BEGIN SELECTED PASSAGE
You can follow along with the steps to build this solution in this Colab Notebook
Our objective is to build an evaluation system that lets us:
For this example, we’re going to use the DOTA dataset and a pretrained object detection model based on FasterRCNN.
The first thing we need is a way to track the data samples that we’re going to use in our model evaluation.
Our entire dataset lives in a remote S3 bucket. The bucket includes a folder with images and a metadata file containing the annotations in the COCO format.
Comet Artifacts is a tool that provides a convenient way to log, version, and browse data from all parts of their experimentation pipelines. It allows you to track and version local or remote datasets, ensuring that you know exactly what data your model used.
Tracking the DOTA Dataset with Artifacts
Exploring Individual Examples
Aquarium allows you to view individual examples in the data, visualize the distribution of labels, and traverse the entire dataset using the built in embeddings viewer. Embeddings can be generated for the entire image, as well as for the individual objects present inside the bounding boxes.
Embedding Viewer
Below, you can see how we use the embeddings viewer to highlight similar examples in the data. Highlighting images with swimming pools shows us a collection of pictures with a harbor. We can also see that one of images has not been correctly labelled. The image “harbor 9950” does not actually have a harbor in it. Other images in this sample could have issues, too. Let’s try running our model on this data to find out.
Identifying Incorrectly Labeled Samples
For this example, I’ve already trained an object detection model using FasterRCNN and saved it as an Artifact. An Artifact Version is linked to the Comet Experiment that produced it, so you can easily view the model training metrics, hyperparameters, and training code that produced this model.
Using Artifacts to track Model Information
We’re going to fetch this model using Comet and log inferences from it to Aquarium. Once these are logged, we can use the Model Metrics tab to compute evaluation metrics at any threshold we like—we can also view the examples or label classes that the model is most confused by, and create issues to deal with problematic data points.
END SELECTED PASSAGE
WORK TASK:
Condense the paragraph in the model evaluation walkthrough that begins "Aquarium allows you to view" into a short bulleted list of its main facts.
BEGIN SOURCE MATERIAL
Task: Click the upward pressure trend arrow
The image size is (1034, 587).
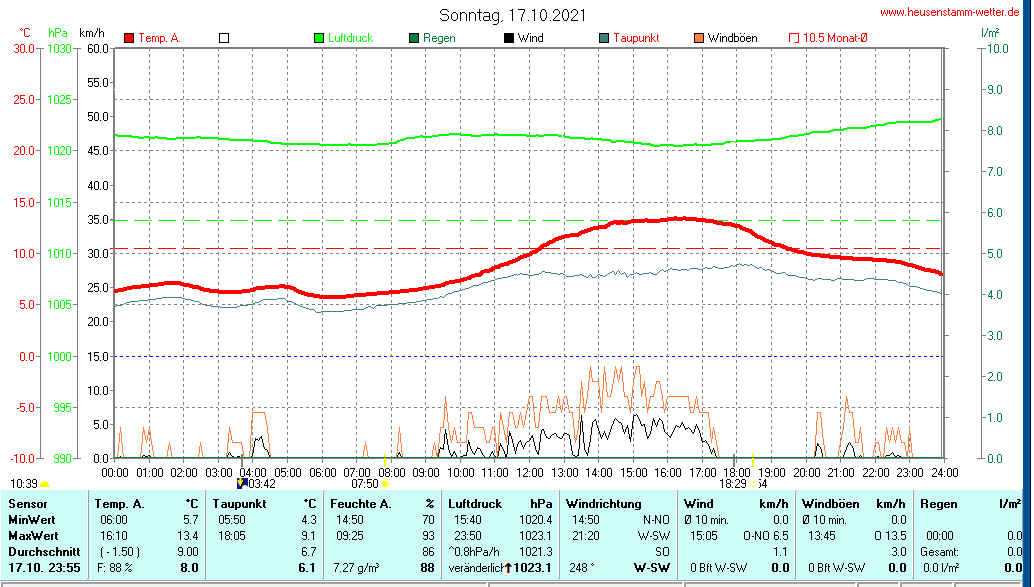Action: click(508, 568)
END SOURCE MATERIAL
ANSWER TO THE PROBLEM:
- Aquarium shows individual examples in the data.
- It visualizes the distribution of labels.
- Its built-in embeddings viewer lets you traverse the entire dataset.
- Embeddings can be generated for whole images and for individual objects inside bounding boxes.